Then a key turns in the lock. Slowly the massive door creaks open, and in the blinding light is the silhouette of the consul of the city.
“All right, men,” he says. “There’s a basilisk in an old cellar, and it needs to come out. In exchange for a full pardon, who wants to put on the mirror suit and go down after it?”
One of the men volunteers.
The basilisk or cockatrice (the two terms had become synonymous by the 1600s) was a known fact of natural history, and now you can be well informed on all matters to do with basilisks, because Dr. Boli has taken the trouble to transcribe a learned treatise on the subject by George Caspard Kirchmayer, one of those wonderful old naturalists who studied all of nature without setting foot in the grubby outdoors. “To deny the existence of the basilisk is to carp at the evidence of men’s eyes and their experiences in many different places,” says Kirchmayer. However, he is not such a fool as to believe in those old wives’ tales about its killing men with a glance. No silly mirror suits for him. They wouldn’t do him a bit of good: the basilisk could kill him with its breath.
This translation of Kirchmeyer’s learned treatise is by Edmund Goldsmid, a Scottish bibliophile who published a number of translations of old Latin treatises in very limited editions. Unfortunately he died young; otherwise he might have left us English versions of much more of that “lost continent of literature,” as James Hankins called the neo-Latin world. Mr. Goldsmid’s notes are worth reading in themselves: they introduce us to many of the other characters in the scholarship of the 1500s and 1600s. It is remarkable how many of them died of stubbornness. “Having convinced himself that one could not catch the plague at 60 years of age, he took no precautions, and died of that disease in 1596.” “Cardanus…starved himself to death in 1576, to accomplish his own prophecy that he would not live beyond the age of seventy-five.”

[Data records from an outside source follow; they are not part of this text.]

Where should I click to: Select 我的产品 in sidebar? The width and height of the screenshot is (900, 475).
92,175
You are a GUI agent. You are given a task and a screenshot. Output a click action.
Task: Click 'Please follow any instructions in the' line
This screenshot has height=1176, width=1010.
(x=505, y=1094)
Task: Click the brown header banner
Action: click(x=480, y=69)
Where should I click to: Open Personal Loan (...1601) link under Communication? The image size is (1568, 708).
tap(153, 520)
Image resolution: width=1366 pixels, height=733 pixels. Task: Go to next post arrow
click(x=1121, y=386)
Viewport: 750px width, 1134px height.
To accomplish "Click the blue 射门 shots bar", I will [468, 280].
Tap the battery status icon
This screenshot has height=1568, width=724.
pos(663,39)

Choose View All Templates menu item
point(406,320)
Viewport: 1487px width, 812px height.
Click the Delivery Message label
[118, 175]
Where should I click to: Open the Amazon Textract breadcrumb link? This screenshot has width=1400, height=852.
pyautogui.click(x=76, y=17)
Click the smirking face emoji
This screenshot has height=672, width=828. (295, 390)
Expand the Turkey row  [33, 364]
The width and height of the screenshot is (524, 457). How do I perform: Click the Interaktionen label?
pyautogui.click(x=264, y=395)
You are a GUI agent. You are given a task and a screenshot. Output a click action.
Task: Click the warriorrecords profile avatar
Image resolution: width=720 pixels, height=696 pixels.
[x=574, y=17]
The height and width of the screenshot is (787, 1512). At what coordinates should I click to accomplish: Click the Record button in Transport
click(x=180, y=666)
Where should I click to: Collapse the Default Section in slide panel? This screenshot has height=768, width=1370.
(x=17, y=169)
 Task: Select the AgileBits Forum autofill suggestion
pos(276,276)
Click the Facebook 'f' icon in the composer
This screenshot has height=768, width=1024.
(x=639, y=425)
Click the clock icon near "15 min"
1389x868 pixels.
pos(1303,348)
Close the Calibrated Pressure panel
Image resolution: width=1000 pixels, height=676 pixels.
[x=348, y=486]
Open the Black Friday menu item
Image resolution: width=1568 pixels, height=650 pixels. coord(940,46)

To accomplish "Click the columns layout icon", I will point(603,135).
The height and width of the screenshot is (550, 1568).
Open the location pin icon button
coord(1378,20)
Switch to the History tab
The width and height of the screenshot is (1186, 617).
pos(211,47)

You can read Kirchmayer on Basilisks at the Argosy of Pure Delight, where we present it in mobile-friendly and Web-friendly form. You can also see the original page images of Edmund Gosmid’s translation in the Internet Archive; you may notice that, in his transcription, Dr. Boli has silently corrected a number of printing errors in Goldsmid’s edition—and doubtless introduced some new ones, because that always happens.